■ **Work instructions**
Each record beneath this line is to be copied exactly.

-------- Records for this exercise --------

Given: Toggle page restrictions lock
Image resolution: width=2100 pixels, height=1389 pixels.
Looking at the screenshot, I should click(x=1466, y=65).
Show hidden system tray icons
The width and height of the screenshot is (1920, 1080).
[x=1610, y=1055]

--------

■ **Exercise output**
Given: Toggle page restrictions lock
Image resolution: width=2100 pixels, height=1389 pixels.
Looking at the screenshot, I should click(x=1466, y=65).
Show hidden system tray icons
The width and height of the screenshot is (1920, 1080).
[x=1610, y=1055]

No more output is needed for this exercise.